Given text:
----------

Faster chips than Intel

After years of effort, it seemed that AMD managed to surpass the incumbent giant Intel Corp. (INTC, Financial) in the market for x86 processor chips in terms of certain metrics, with faster chips catapulting its market share to more than 25%, according to Mercury Research. It’s safe to say the Ryzen 5000 chips knocked Intel off its feet.

Even though AMD has been gaining on Intel, though, the two companies remain neck-and-neck in the minds of many consumers because there are advantages and drawbacks to both. Additionally, AMD’s chips didn’t have the top spot for long before Intel’s Alder Lake series seized it back with a new and impressive hybrid architecture.

Planning to change the game yet again, AMD plans to have its new CPUs with 3-D V-Cache heading to production later this year. Those chips are expected to bring up to 15% more gaming performance, which could leave Intel in the dust yet again.

----------

Data excerpt:
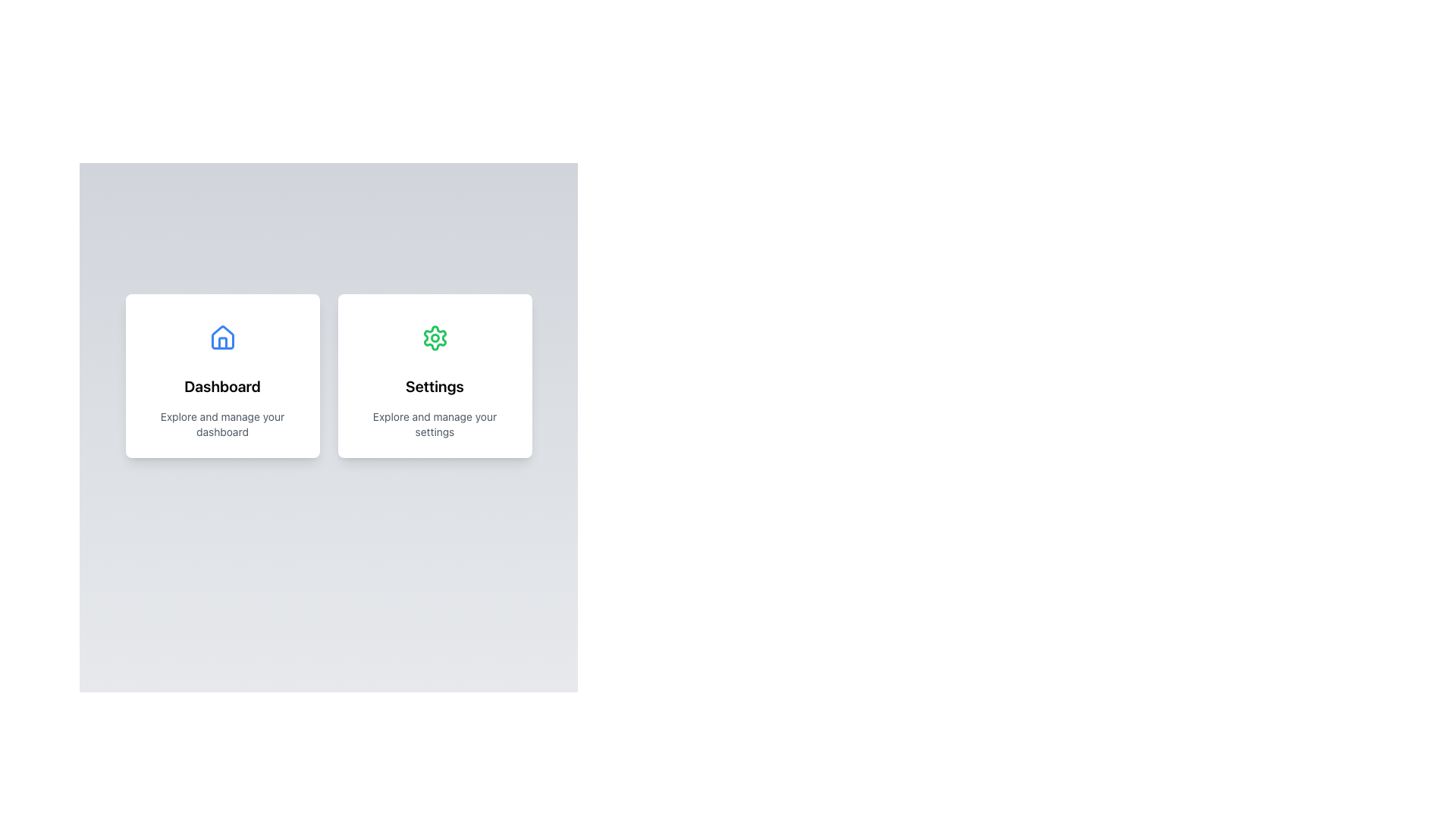 The image size is (1456, 819). Describe the element at coordinates (434, 337) in the screenshot. I see `the 'Settings' icon located on the rectangular button card to the right of the 'Dashboard' card, which is centered at the top of the card` at that location.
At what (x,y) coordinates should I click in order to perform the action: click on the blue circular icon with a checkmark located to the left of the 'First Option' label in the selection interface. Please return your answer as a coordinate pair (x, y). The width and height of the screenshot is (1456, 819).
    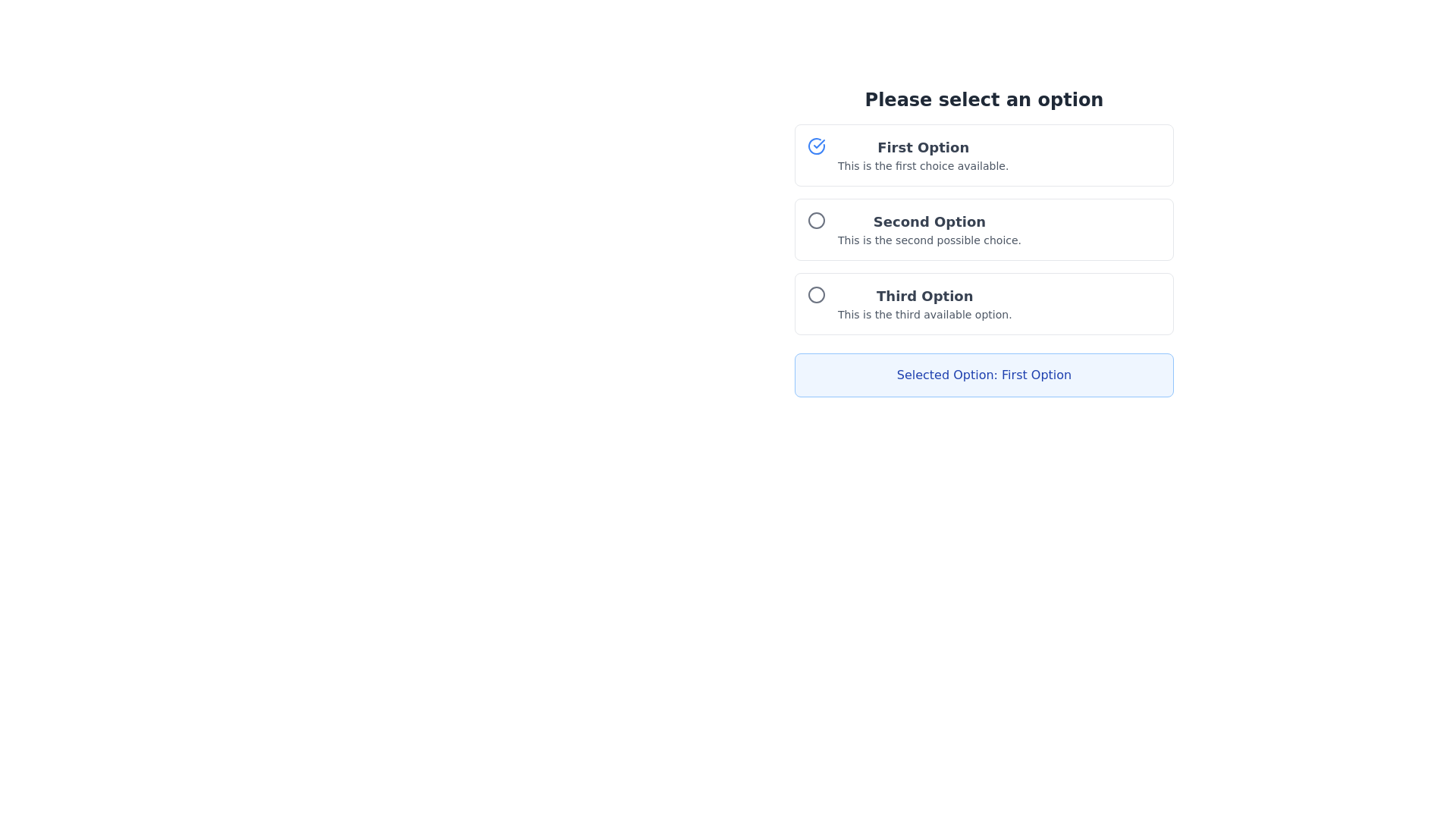
    Looking at the image, I should click on (815, 146).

----------

Goal: Pick up the piece on AMD and Intel processor chips after its final sentence and carry it forward.

Reply to the exercise:
Even though the two companies are playing tag in terms of who has the best CPUs, however, the fact that AMD has been gaining ground is impressive, as it represents a faster level of innovation. This is even more impressive when we consider that Intel has about 10 times the research and development budget of AMD.

Challenging Nvidia’s AI dominance

Nvidia is considered the unquestioned leader of the GPU market, with $24 billion in research and development spending throughout its history helping it keep its edge over competitors. It also has a booming artificial intelligence business, including an open AI car computing platform and the A100 chip, which it describes as an “AI supercomputer in a box.”

On Monday, AMD announced its plans to go beyond Intel in its search of rivals. Its new MI200 chip, which is an "accelerator" designed to speed up certain tasks like machine learning and artificial intelligence, is designed to compete with Nvidia's A100 chip. AMD also said that Oak Ridge National Laboratory in Tennessee will use the new chip in its "Frontier" supercomputing system.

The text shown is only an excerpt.